----- Records for this task
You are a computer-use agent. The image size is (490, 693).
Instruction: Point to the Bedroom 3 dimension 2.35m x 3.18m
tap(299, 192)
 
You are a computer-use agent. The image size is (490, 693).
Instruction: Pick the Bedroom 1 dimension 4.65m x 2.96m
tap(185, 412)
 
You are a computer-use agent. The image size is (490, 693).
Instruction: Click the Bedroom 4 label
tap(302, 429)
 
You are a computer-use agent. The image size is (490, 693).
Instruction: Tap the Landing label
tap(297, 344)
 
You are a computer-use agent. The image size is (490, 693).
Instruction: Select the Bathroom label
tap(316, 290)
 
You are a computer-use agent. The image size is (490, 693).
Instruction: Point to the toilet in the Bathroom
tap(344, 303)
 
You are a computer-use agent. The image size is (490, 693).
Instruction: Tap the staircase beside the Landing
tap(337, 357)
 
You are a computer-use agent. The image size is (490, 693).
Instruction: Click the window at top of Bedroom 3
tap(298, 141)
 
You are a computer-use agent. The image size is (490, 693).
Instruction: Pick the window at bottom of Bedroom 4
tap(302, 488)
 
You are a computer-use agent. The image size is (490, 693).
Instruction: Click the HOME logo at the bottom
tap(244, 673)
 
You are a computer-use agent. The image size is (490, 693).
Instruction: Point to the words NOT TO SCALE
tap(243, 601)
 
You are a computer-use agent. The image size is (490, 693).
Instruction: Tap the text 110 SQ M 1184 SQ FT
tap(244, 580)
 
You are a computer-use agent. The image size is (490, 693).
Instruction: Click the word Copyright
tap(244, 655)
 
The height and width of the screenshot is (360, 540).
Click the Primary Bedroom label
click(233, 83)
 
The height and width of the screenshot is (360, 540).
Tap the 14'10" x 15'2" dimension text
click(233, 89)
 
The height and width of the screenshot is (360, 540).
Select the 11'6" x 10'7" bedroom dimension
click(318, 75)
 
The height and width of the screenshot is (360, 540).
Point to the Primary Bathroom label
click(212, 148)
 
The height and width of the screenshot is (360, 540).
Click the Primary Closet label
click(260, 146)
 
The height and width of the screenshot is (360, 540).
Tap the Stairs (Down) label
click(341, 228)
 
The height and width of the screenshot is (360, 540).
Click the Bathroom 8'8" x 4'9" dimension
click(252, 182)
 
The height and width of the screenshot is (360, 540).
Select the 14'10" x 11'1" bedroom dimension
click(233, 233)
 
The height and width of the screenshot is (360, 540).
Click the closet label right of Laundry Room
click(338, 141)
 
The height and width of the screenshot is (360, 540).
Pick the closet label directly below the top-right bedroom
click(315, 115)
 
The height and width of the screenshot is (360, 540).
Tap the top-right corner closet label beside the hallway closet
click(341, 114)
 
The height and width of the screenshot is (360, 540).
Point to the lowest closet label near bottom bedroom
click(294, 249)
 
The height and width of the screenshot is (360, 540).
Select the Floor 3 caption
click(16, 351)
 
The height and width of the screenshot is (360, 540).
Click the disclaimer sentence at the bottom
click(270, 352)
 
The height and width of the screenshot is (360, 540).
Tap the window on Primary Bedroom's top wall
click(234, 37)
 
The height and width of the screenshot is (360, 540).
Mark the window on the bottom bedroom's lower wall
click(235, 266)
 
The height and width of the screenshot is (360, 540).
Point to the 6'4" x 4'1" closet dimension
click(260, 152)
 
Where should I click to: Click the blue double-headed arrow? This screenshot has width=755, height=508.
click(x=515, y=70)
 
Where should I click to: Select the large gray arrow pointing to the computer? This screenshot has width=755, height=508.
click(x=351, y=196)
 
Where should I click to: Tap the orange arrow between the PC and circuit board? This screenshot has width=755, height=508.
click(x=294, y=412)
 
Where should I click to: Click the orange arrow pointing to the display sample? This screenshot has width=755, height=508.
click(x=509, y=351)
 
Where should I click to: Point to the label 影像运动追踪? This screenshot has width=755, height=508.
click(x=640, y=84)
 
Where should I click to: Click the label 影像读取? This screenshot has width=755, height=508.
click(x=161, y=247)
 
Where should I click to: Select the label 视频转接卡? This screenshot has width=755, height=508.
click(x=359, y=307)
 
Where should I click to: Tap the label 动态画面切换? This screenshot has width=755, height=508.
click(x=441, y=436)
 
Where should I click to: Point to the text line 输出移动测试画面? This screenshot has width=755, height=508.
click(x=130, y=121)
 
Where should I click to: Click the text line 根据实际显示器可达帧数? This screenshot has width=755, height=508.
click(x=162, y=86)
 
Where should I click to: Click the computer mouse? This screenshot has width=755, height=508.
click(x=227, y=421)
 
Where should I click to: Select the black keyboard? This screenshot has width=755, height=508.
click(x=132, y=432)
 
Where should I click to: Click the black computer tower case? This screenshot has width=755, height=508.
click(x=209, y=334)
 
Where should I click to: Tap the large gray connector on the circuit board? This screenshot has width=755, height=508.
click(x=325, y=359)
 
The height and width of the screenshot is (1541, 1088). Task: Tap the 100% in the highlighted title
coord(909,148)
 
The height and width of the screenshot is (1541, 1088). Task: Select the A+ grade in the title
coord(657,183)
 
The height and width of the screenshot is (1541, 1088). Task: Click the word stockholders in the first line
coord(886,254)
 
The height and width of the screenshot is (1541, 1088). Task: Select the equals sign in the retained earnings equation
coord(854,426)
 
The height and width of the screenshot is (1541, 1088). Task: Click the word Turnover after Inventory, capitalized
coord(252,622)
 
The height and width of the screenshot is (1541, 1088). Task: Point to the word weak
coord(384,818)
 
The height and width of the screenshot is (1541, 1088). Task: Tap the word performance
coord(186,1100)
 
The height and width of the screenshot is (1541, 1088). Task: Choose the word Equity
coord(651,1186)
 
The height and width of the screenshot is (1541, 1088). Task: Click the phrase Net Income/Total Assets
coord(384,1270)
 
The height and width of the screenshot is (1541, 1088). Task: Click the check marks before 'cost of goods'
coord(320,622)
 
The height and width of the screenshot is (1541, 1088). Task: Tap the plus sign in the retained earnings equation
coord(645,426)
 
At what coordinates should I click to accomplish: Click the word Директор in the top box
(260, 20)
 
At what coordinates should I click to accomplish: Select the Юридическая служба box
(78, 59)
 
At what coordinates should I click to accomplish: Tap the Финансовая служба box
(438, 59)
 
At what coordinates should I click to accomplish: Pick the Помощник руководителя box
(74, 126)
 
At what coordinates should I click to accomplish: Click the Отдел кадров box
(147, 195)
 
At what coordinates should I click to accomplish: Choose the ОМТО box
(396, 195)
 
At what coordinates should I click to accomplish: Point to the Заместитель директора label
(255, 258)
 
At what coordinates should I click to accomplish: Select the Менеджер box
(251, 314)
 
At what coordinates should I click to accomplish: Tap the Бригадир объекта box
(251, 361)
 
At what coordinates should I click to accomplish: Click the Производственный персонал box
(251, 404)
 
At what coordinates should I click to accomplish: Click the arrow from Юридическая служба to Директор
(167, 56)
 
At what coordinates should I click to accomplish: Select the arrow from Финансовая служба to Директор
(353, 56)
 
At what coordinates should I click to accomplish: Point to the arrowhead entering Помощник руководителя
----------
| Goal |
Can you give the lines of the listing between the line holding "the first line" and the line holding "coord(384,1270)", inclusive, as a JSON list of strings, one string per line with blank lines omitted?

| The response |
[
  "The height and width of the screenshot is (1541, 1088). Task: Click the word stockholders in the first line",
  "coord(886,254)",
  "The height and width of the screenshot is (1541, 1088). Task: Select the equals sign in the retained earnings equation",
  "coord(854,426)",
  "The height and width of the screenshot is (1541, 1088). Task: Click the word Turnover after Inventory, capitalized",
  "coord(252,622)",
  "The height and width of the screenshot is (1541, 1088). Task: Point to the word weak",
  "coord(384,818)",
  "The height and width of the screenshot is (1541, 1088). Task: Tap the word performance",
  "coord(186,1100)",
  "The height and width of the screenshot is (1541, 1088). Task: Choose the word Equity",
  "coord(651,1186)",
  "The height and width of the screenshot is (1541, 1088). Task: Click the phrase Net Income/Total Assets",
  "coord(384,1270)"
]